There are obviously a huge number of things wrong in a country run by such old and stupid humans, but one of the things that we got right (at least for the time being) is that some of our “free speech” rights remain.

Realistically, even without knowing what CVEs are affecting you, I have a hard time imagining that using a “phone” of any nature is a good way to have “sensitive political discussion.” If I was going to do that – for example if I was going to visit China and then post accusations that a certain person resembles Winnie the Poo, I think that I would probably use a VPN, then use the Tor network, then while using both of those at the same time I would probably create new accounts for any site where I was going to post. And most sites don’t even allow that anymore, so I fail to see where you’re even thinking you would post information at that point. Then, after I posted the memes insulting the glorious leader on a burner account made from behind the VPN+Tor – if I was going to do that – I would probably erase the hard drive of my local computer to try to dissociate myself from the record of what I had done. Then, I might consider fleeing the country calmly anyway. Isn’t that how it works over there? I’m a bit out of touch. To be honest, when I was a kid I really enjoyed watching Winnie the Poo cartoons, so if I made the “mistake” of accusing someone as being similar to one of my nostalgic childhood experiences, it wouldn’t even feel like an insult to that person from my perspective. But it’s been a long time since I saw those cartoons. Maybe I’m missing why this is such a touchy subject for some people.

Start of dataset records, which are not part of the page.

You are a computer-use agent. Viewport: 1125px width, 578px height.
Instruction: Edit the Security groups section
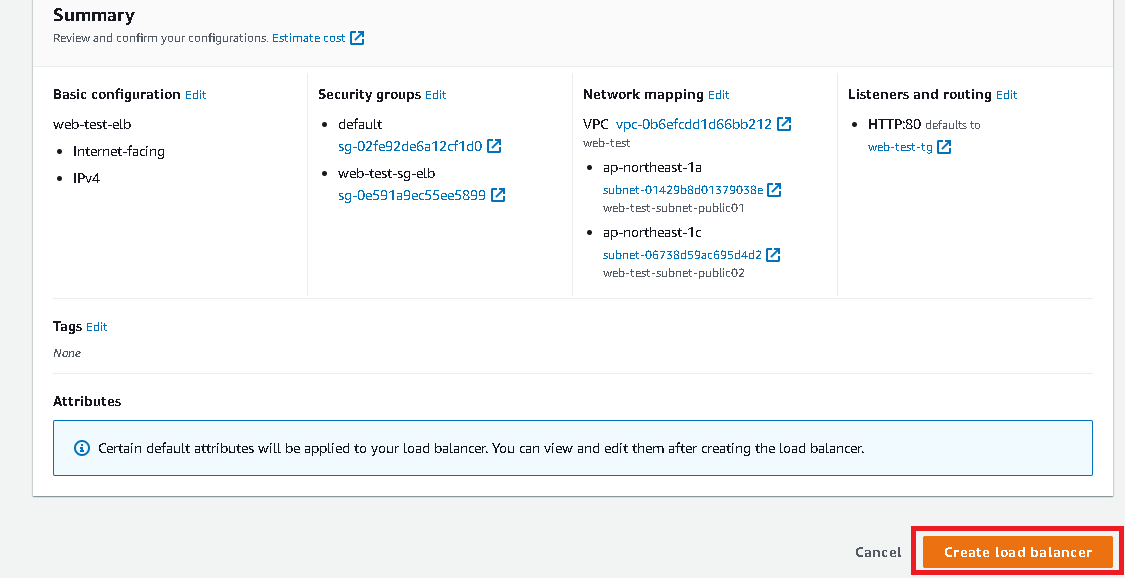tap(435, 95)
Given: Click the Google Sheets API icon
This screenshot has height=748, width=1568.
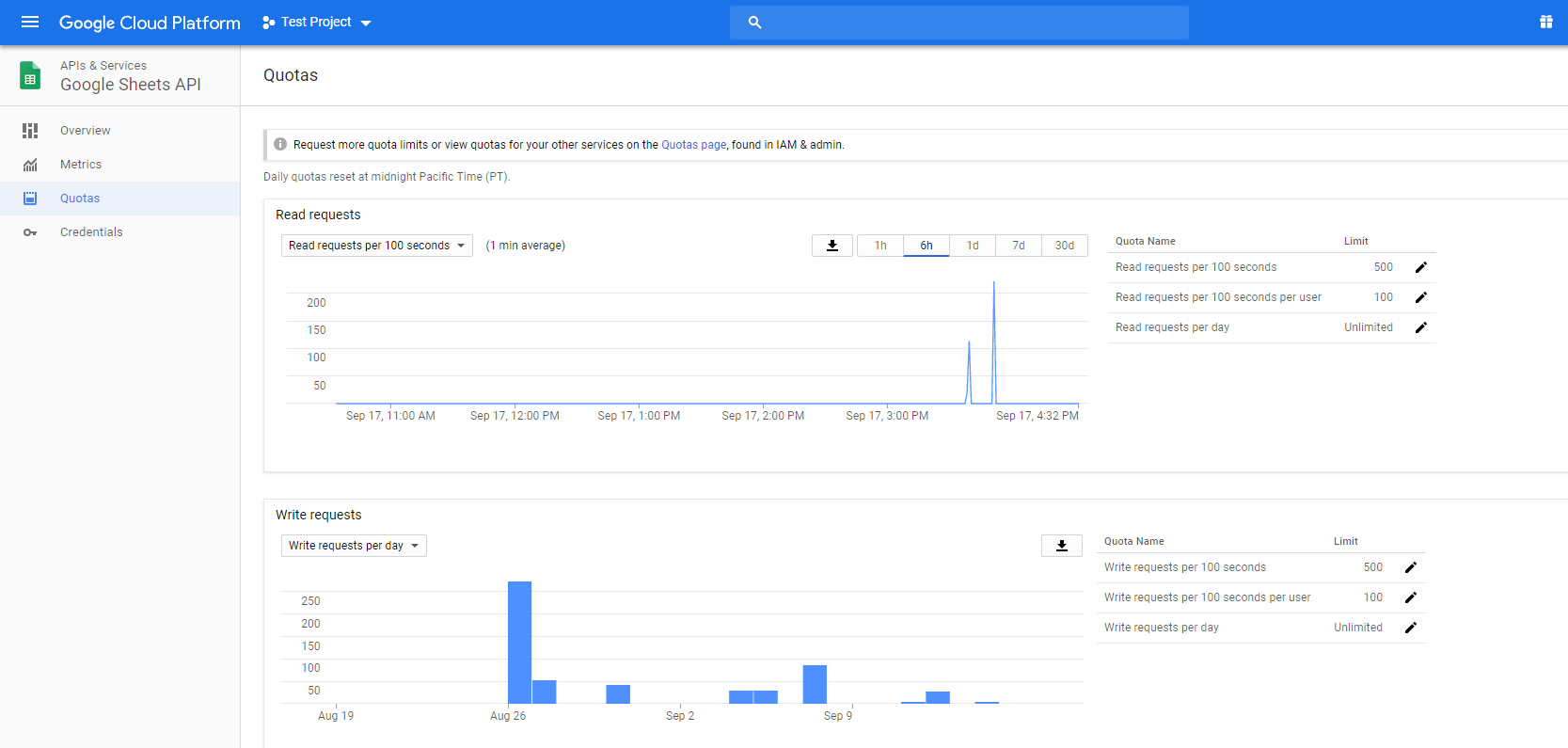Looking at the screenshot, I should tap(30, 75).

But, point is, I would do all of that stuff with a PC where it was easier to get it done. I’m not sure I want to bother with the VPN+Tor+possibly more stuff on a “phone.” I guess the Librem 5 could probably download a browser with Tor, but can you even do that on Android and iOS? I personally haven’t tried.

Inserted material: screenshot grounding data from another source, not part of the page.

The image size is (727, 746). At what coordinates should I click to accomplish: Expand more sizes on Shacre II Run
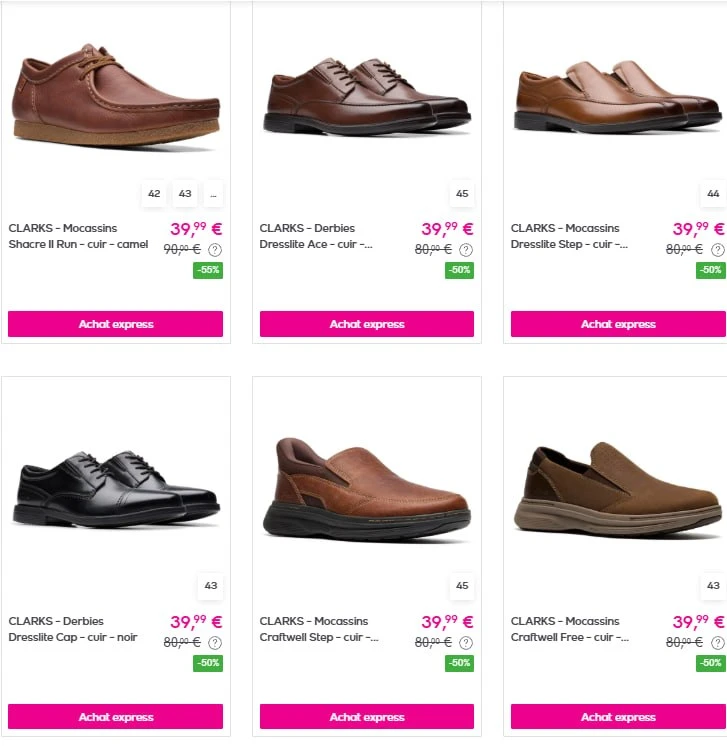(x=213, y=194)
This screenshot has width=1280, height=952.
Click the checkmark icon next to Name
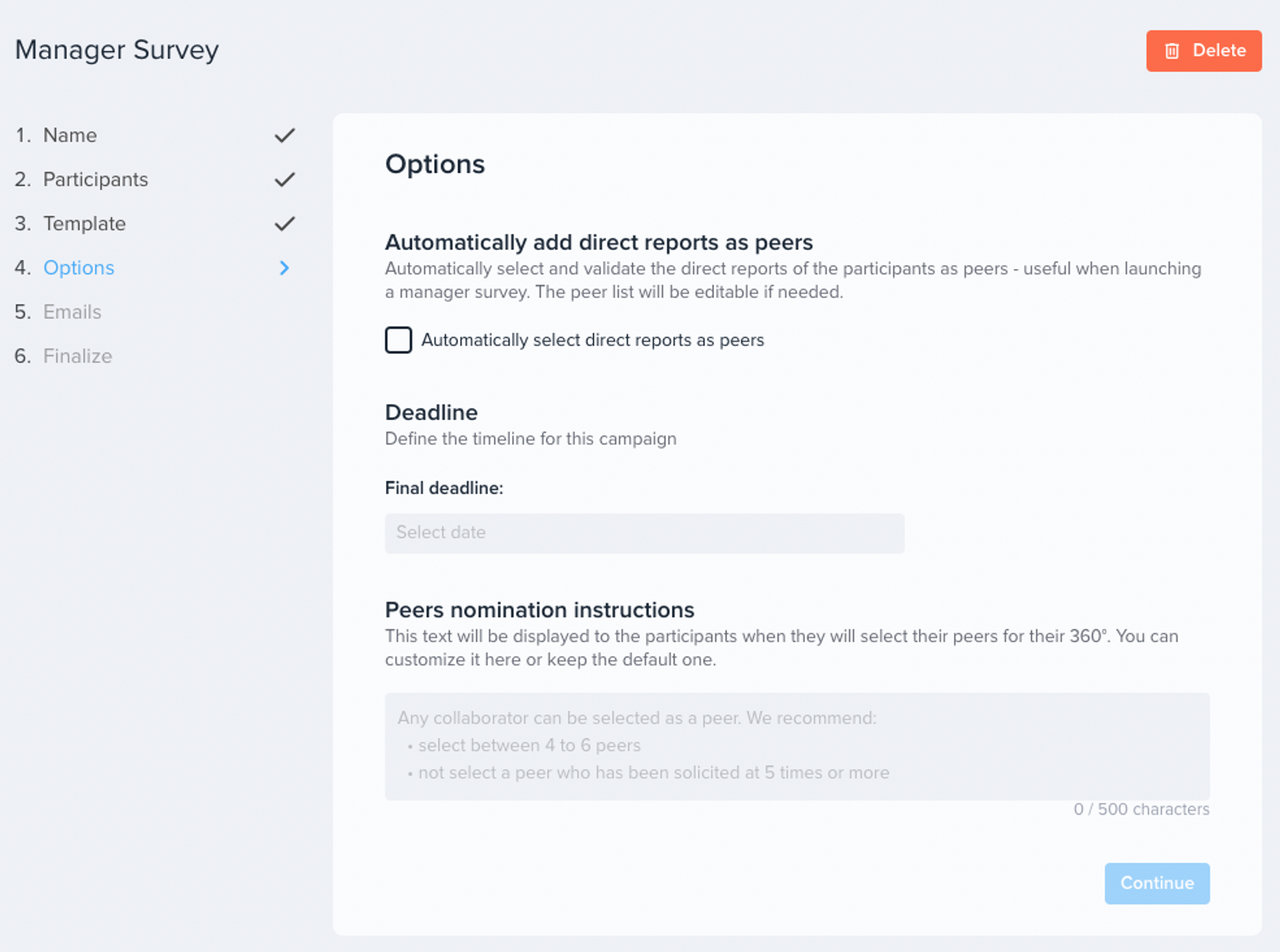click(x=285, y=136)
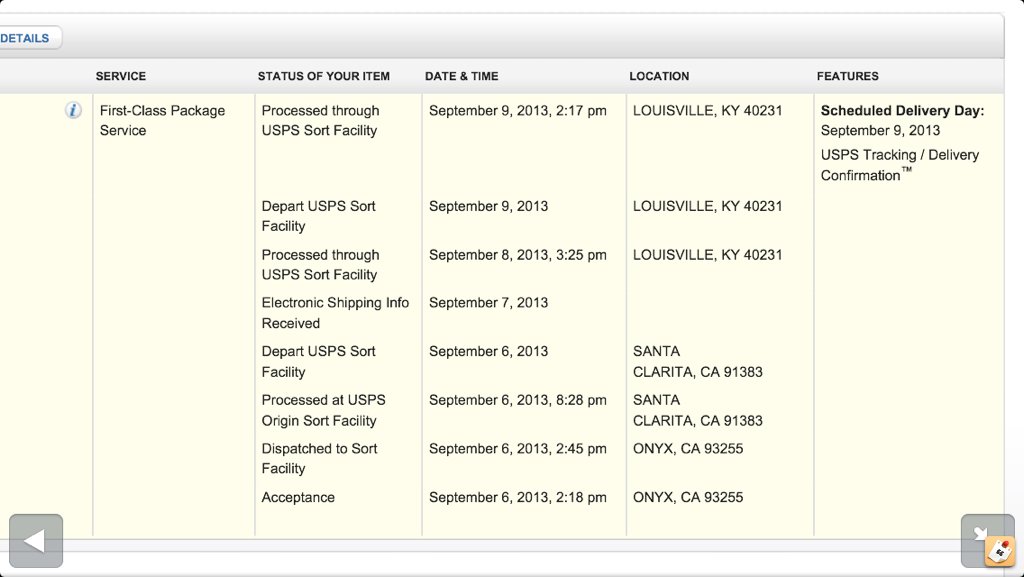
Task: Click the SERVICE column header
Action: (121, 76)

OK, lets try. Many of the features kinda connect together. If you really want deep background on the design, I still recommend the former CTO’s presentation from 2019: A mobile phone that respects your freedom - media.ccc.de Her forum post is probably more to the point about the separation, however…

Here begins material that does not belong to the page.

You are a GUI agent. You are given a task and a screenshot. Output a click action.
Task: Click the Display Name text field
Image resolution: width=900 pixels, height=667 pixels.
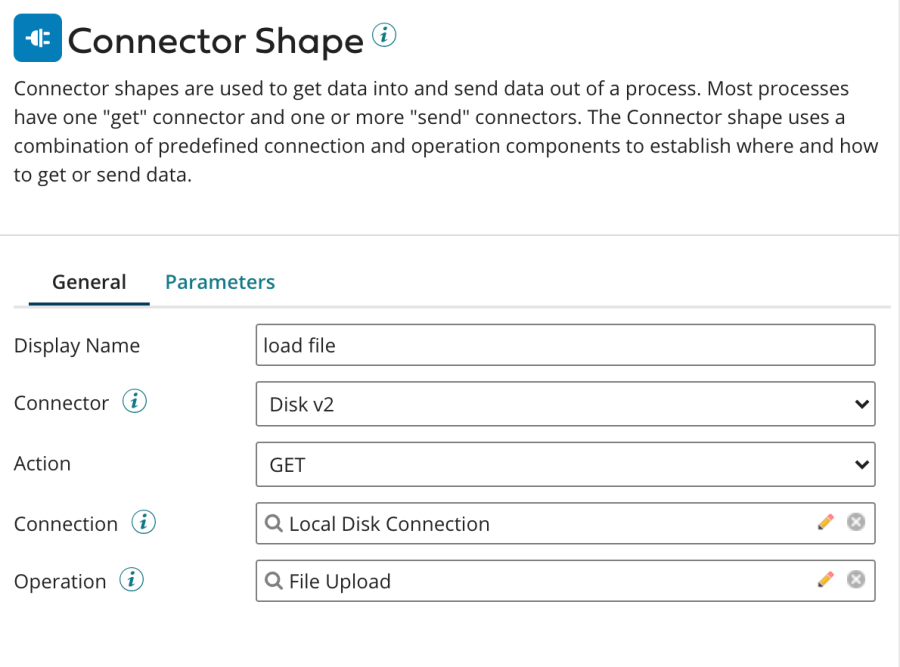click(565, 345)
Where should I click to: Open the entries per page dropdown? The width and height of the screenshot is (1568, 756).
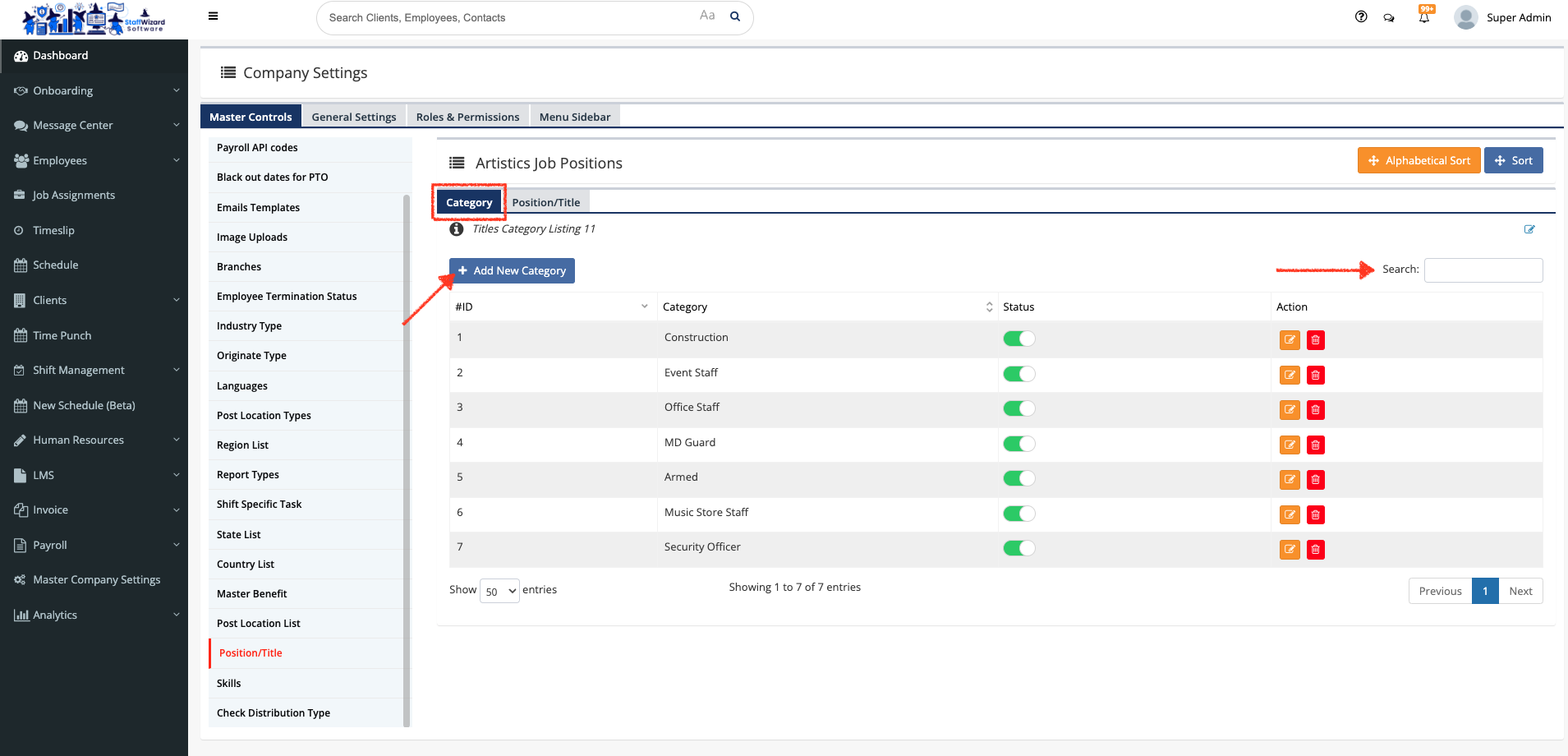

First I’d like to send you to read some background material on the phones structure and how the schematics and x-rays are available for you to check your own device for tampering and how the hardware kill switches work (former is for general security and latter is connected to the separation. See 4.1 on Frequently Asked Questions · Wiki · Librem5 / Librem 5 Community Wiki · GitLab (and also: Librem 5 component list · Wiki · Librem5 / Librem 5 Community Wiki · GitLab) The announcement of these were in: Breaking Ground – Purism and more about the features in How Librem 5 Solves NSA's Warning About Cellphone Location Data – Purism

Then, I’ll point to a long-ish article in the same wiki about security comparison between Android and L5, which explains a few things that are not straight forward comparable, as a background. See 4.3 on Frequently Asked Questions · Wiki · Librem5 / Librem 5 Community Wiki · GitLab

Here are some quickly found mentions and links regarding firmware-jail (setting limits to card firmware and what they can do): Shipping new SparkLAN Wifi cards with Librem 5 – Purism and Privacy in Depth – Purism

For controlling against what goes in and out of cards, there is also the Open Snich artticle as a bonus (about what’s possible): Snitching on Phones That Snitch On You – Purism

I hope those have the info you seek. I know it’s a bit much and now, after all these years, I see that Purism really should put together a concise whitepaper that - with out any marketing blog wordings - describes the security concept (what the whole system ended up being - positives, weaknesses and to-do list), how L5 hardware and software create this combination/balance of freedom, security and privacy [all relative terms].